- Born: Praise Onyeagwalam November 28, 1999 (age 26) Lagos
- Education: University of Lagos

= Director Pink =

Nigerian cinematographer (born 1999)

Praise Onyeagwalam known professionally as Director Pink, is a Nigerian film director, creative executive and educator. She rose to fame after directing the music video "Running To You" by Chike ft Simi and "Abracadabra”. She is the chief executive officer of Pinkline Films and also the founder of Pinkline Academy, a filmmaking training program.

== Early life and education ==
Onyeagwalam was born in Lagos State, Nigeria. She spent most of her childhood in Lagos, where she also acquired her secondary education. In 2020, acquired her Bachelor's Degree in Economics from the University of Lagos. She is also a graduate of the London Film Academy.

== Career ==
Onyeagwalam began making work in visual media as a teenager.
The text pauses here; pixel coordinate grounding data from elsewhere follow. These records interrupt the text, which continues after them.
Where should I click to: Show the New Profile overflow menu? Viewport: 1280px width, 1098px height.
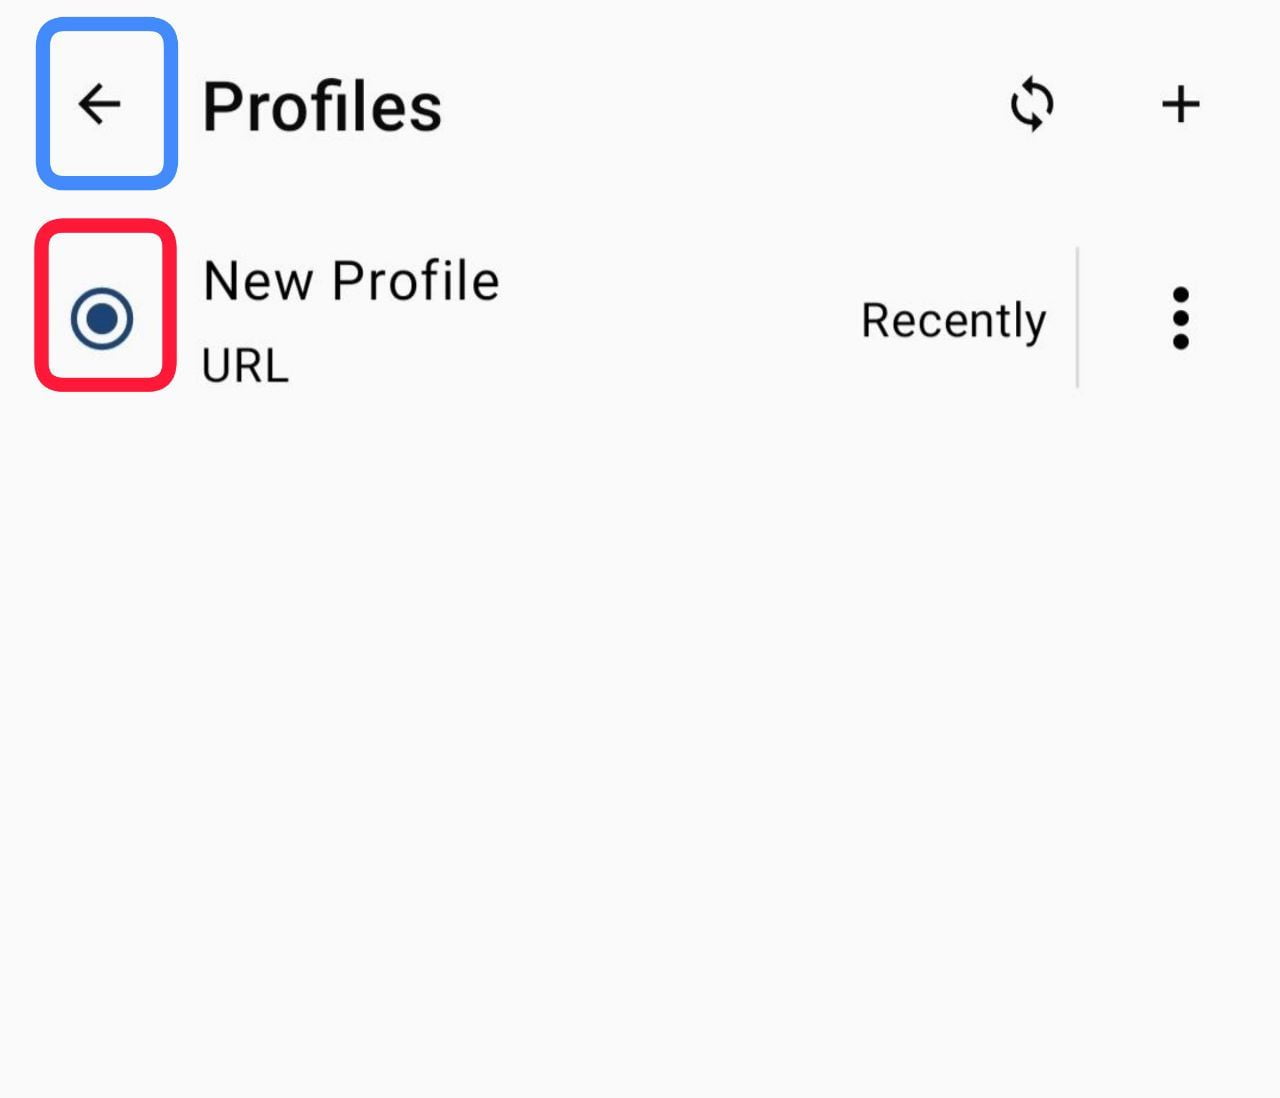point(1180,318)
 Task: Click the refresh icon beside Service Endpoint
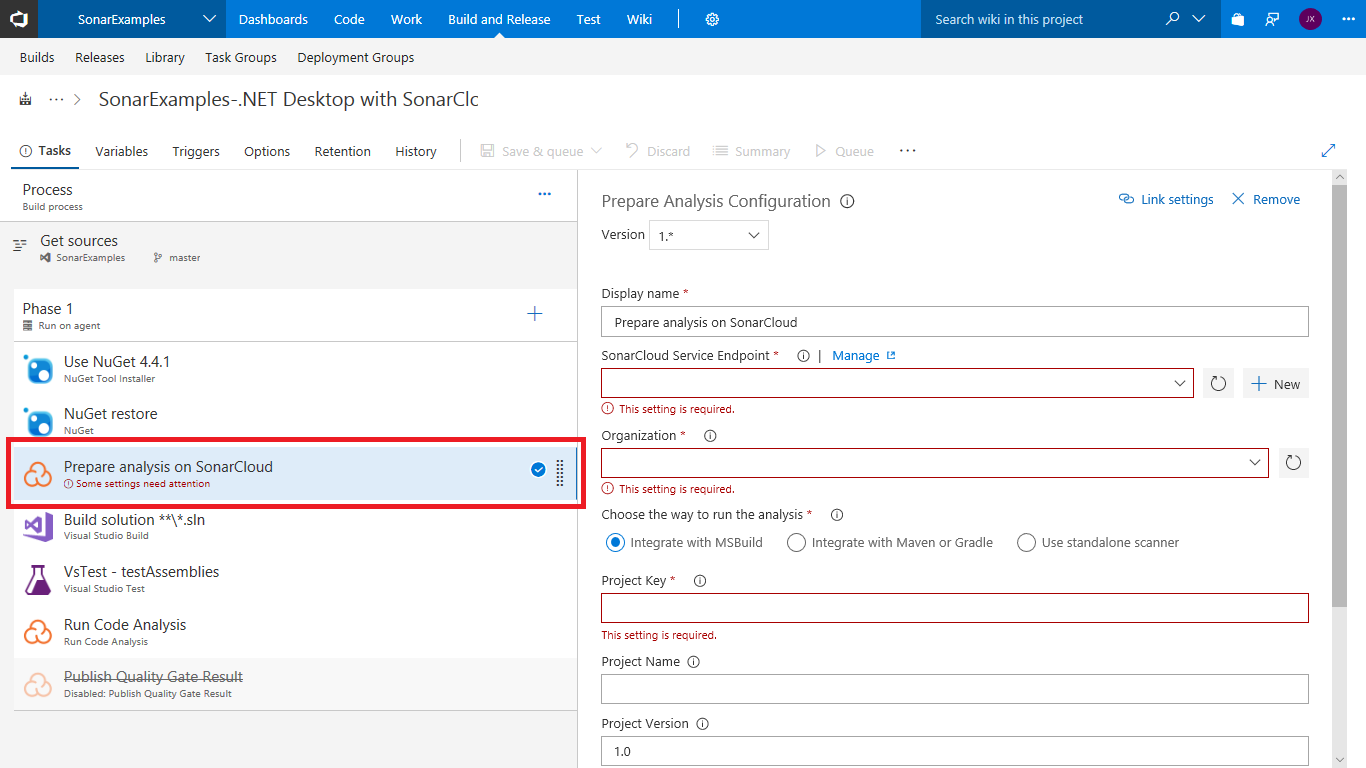tap(1218, 384)
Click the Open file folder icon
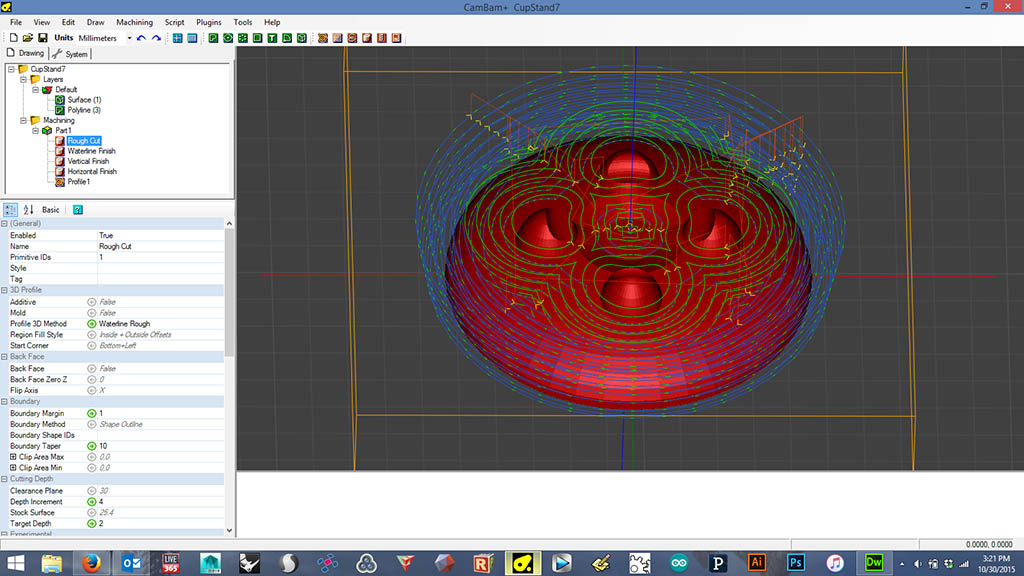This screenshot has width=1024, height=576. 28,38

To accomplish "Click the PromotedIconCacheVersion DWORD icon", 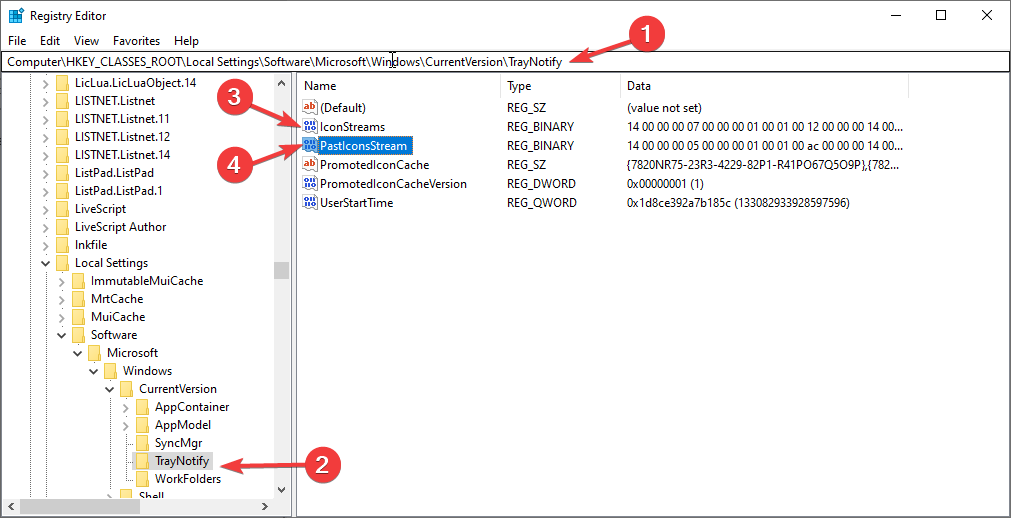I will click(x=310, y=184).
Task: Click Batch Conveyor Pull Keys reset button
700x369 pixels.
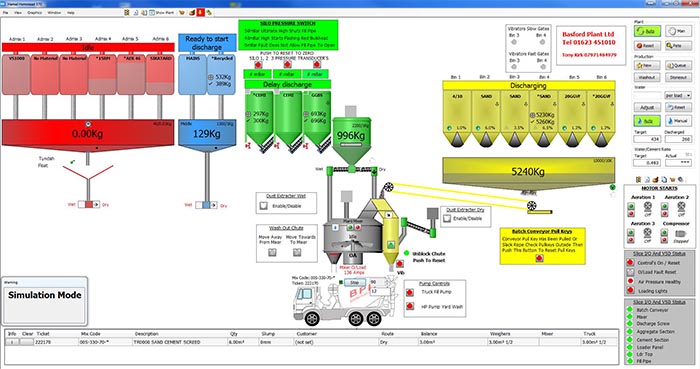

However, she officially entered the film and music-video industry in 2020.

She rose to prominence after directing the cinematic video "Running To You" by Chike featuring Simi which ranked as the most viewed music video in the first half of 2021. In November 2021, she produced a short horror film titled "Lady Koikoi" which was based on Nigerian highschool folktale "Madam Koikoi". She has worked with artists across diverse genres including Wizkid, Lil Kesh, Mercy Chinwo among others.

=== Pinkline Films and Pinkline Academy ===
She founded Pinkline Films, a Lagos-based production company that produces music videos, branded content, and short films.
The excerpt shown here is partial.